*** Opening of Selected passage ***

Beyond the revolving door: misalignment of interests in enforcement decisions

recent study  shows that – contrary to what might be called popular suspicion –  lawyers with the Securities and Exchange Commission do not seem to try to curry favor by making lax enforcement decisions when dealing  with law firms that might offer future employment prospects. Rather, the study found evidence to support a “human capital” hypothesis that SEC lawyers interested in future private sector employment would use such encounters to showcase their skills, and be “tough.”

Perhaps because they are somewhat surprising, the study’s results have not been universally accepted.  The author of this piece, for instance, argues that it seeks to “measure the unmeasurable,” and she points to another recent study showing that “that SEC alums may exert a much more subtle influence at their old agency when they begin to represent clients in private practice.”

Having been a white collar defense lawyer in a prior life, I was not especially surprised by the results (although I also agree that some of what the study is looking at is immeasurable).  If anything, what I saw of former enforcement personnel who became defense lawyers is that many of them still viewed the world through a prosecutorial lens, i.e., a reverse revolving door.

But I do believe that there two dysfunctions in the enforcement realm which, if not constituting true COIs, come from the same neck of the woods, meaning they reflect the operation of forces that lead to enforcement decisions that are not well aligned with the public’s interests.

The first is that prosecutors seem too easy to accept resolutions of investigations where the company (meaning its shareholders) pay a heavy price but the guilty executives go free. As described last week in a NY Times story : “The ballooning settlements are for civil charges of fraud against the government, criminal charges often related to the same conduct and, in the case of health care companies, recovery of money for states for Medicaid fraud.  But while the collections are a boon to the government and taxpayers, they are resurrecting questions about the relative lack of charges against executives at the companies that are getting the stiffest penalties.”  The misalignment of interests here is that while prosecutors can claim credit for record settlements in charges against companies, the outcomes do little to protect the public from future crimes, since it is executives – much more than shareholders – who are in a position to engage in or prevent wrongdoing.  (Of course, to the extent that a company pays extra to allow an executive to go free,  the shareholders, as well as the public, are being ill served.)

*** Close of Selected passage ***
*** Opening of Input data ***

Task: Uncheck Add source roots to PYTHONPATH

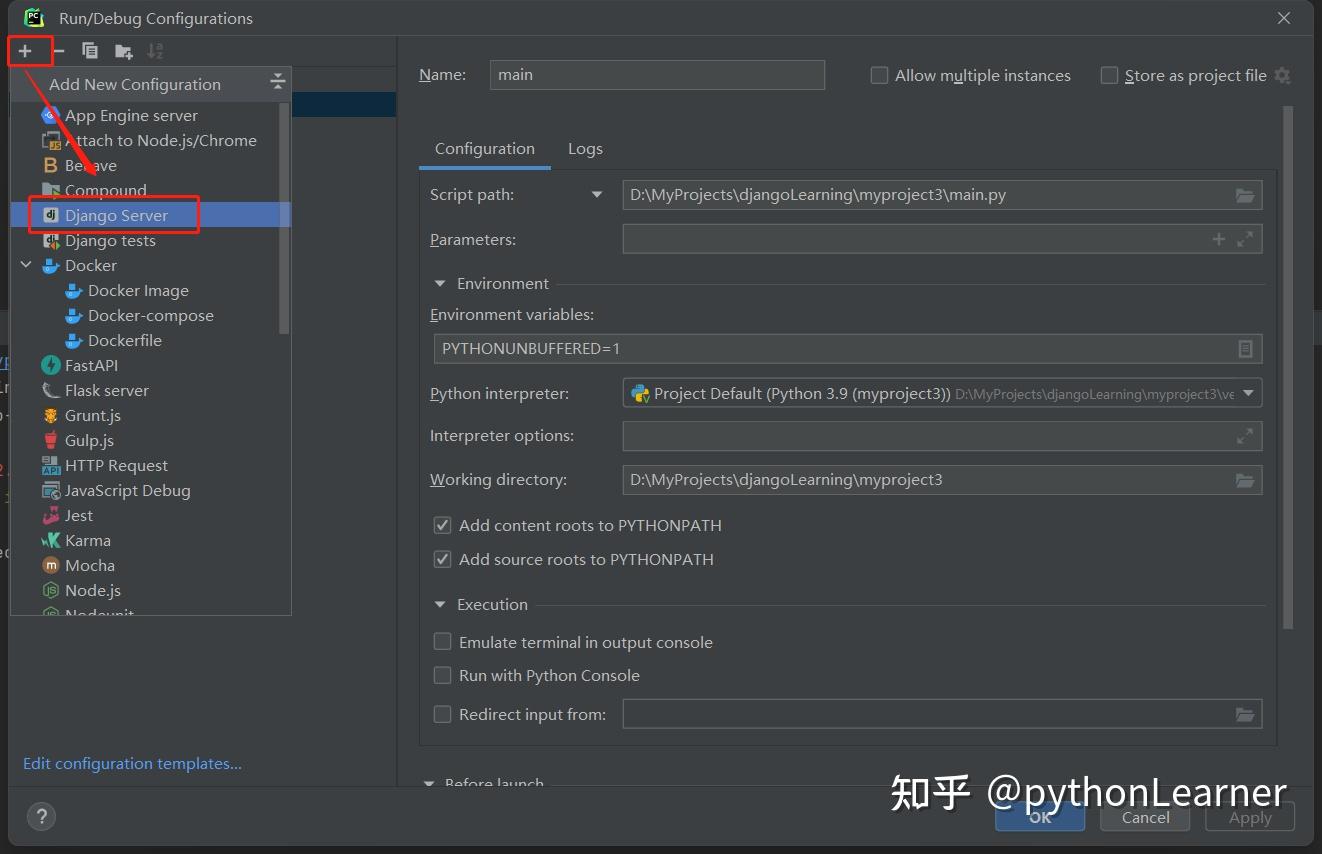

*** Close of Input data ***
*** Opening of Input data ***

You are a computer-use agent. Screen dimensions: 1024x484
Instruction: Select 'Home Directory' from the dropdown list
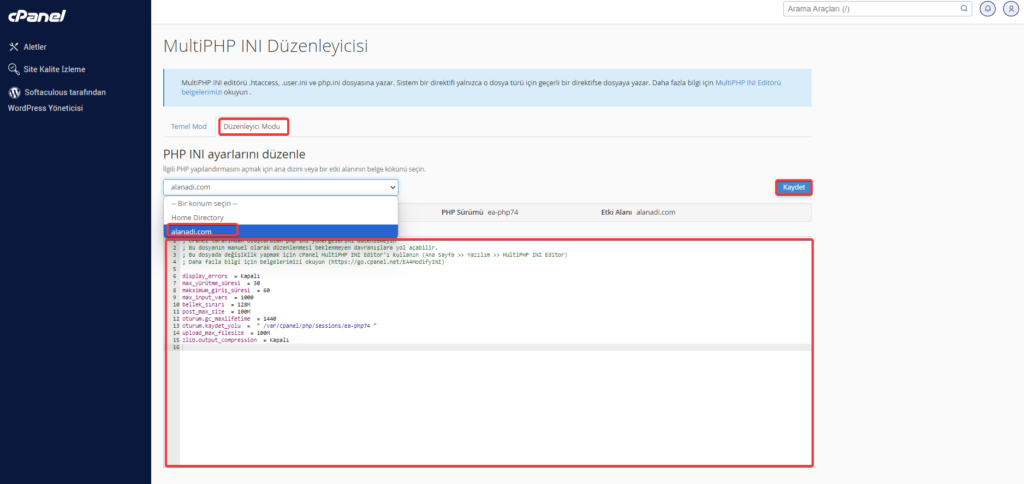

*** Close of Input data ***

• Task requirements:
**a.** Say whether each statement below agrees with the piece on enforcement decisions. Answer yes or no for each, and quote the deciding words of the text.
(i) The author once worked as a white collar defense lawyer.
(ii) The author found the study's results very surprising.
(iii) The text holds that shareholders are more able than executives to engage in or prevent wrongdoing.
**b.** Write the next part of the piece on misaligned interests in enforcement decisions, picking up right after its final sentence.

• Per-task answers:
**a.**
(i) Yes: "Having been a white collar defense lawyer in a prior life"
(ii) No: "I was not especially surprised by the results"
(iii) No: "it is executives – much more than shareholders – who are in a position to engage in or prevent wrongdoing"

**b.**
The second (and related) misalignment of interests is that prosecutors are often rewarded (in terms of enhanced future job prospects) for the large settlements that they win in cases but, to my knowledge, none has ever been recognized for the crimes that they prevented, meaning for their work in promoting compliance programs.  One can readily see what would be wrong with a health care system that measures success only by the number of surgeries conducted – not the health of the patients it serves, and indeed this criticism has been directed against aspects of the current health care regime.  But when it comes to embracing prevention, medicine is light years ahead of law enforcement.  (For more on how the legal system does too little to promote compliance programs, see this piece.) Aligning the interests of individual prosecutors with society’s interest in preventing crimes as well as punishing them is key to a more overall effective approach to promoting law abidance by businesses than we have now.